### The records
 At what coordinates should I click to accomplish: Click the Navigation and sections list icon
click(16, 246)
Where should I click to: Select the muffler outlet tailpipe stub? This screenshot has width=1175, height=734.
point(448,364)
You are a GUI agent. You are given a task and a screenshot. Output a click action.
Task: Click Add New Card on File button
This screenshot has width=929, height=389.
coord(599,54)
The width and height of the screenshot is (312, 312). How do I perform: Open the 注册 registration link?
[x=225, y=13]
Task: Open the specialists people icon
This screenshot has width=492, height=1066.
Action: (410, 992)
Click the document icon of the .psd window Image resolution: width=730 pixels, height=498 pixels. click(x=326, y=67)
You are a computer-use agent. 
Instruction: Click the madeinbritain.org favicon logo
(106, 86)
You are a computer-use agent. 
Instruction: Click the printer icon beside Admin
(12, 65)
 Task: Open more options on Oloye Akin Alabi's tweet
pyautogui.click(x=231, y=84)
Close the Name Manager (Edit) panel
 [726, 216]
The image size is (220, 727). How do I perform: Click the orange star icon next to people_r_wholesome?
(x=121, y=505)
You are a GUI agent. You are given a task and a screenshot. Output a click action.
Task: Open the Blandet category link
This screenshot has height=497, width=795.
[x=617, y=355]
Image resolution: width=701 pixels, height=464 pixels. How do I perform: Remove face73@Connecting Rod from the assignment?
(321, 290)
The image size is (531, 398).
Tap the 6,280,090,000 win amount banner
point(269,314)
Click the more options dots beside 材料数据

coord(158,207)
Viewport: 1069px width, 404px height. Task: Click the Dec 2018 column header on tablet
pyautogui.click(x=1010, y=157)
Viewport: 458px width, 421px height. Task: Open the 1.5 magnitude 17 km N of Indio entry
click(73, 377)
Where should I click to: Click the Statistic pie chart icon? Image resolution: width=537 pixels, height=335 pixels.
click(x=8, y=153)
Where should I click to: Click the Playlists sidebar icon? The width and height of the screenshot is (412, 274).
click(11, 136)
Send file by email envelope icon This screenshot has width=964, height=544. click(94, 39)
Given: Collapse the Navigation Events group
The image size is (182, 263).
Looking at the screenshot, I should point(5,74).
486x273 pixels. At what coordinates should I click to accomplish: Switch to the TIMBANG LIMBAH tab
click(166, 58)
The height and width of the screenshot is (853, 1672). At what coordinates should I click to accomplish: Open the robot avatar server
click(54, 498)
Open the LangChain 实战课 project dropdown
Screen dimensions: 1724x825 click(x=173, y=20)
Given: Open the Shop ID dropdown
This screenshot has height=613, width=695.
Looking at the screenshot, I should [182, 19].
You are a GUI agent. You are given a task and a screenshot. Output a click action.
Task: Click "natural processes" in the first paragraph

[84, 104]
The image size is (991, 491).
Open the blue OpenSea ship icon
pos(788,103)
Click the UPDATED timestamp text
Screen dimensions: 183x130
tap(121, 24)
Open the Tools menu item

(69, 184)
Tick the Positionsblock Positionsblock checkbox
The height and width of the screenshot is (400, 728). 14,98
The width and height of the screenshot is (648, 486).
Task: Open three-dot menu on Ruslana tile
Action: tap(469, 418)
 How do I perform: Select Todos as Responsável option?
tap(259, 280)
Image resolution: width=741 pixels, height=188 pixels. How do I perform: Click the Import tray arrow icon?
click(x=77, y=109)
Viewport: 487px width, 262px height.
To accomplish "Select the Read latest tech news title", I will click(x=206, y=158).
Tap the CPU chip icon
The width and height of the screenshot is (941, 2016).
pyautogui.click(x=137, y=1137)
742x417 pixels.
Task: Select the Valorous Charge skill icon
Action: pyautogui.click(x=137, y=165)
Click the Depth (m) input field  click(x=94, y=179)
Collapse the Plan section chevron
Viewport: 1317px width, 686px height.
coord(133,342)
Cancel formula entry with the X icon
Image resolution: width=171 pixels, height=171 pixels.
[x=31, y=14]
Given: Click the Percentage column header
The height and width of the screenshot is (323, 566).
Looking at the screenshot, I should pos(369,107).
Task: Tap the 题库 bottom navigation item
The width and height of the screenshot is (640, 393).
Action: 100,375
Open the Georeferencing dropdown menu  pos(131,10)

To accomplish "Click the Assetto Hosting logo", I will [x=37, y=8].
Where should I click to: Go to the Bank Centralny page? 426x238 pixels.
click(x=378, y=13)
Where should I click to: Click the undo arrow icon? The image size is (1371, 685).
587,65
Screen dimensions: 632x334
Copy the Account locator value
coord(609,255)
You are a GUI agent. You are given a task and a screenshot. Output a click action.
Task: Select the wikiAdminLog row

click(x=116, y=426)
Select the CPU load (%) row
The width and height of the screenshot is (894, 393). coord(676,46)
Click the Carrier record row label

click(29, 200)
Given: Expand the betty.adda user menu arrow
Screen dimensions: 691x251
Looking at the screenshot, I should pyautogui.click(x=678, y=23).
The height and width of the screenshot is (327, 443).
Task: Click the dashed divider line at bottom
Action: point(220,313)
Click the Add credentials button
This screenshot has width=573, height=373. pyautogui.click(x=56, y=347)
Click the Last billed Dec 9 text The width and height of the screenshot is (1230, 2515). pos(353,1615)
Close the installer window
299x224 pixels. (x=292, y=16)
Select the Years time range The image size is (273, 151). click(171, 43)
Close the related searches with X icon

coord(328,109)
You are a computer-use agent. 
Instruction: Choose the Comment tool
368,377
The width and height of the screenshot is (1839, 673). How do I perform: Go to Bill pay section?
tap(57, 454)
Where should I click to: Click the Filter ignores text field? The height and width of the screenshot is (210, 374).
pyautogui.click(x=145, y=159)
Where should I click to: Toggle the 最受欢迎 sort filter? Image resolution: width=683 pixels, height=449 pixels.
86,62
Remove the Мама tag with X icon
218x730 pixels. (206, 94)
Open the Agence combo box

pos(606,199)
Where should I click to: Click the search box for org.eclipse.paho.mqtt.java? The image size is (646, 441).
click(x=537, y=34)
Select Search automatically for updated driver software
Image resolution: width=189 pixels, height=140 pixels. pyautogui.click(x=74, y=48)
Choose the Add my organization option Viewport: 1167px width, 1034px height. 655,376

### What is expected
Among the lines of the material above, tally those containing "will" and respond with the total only.

### Result for this task
2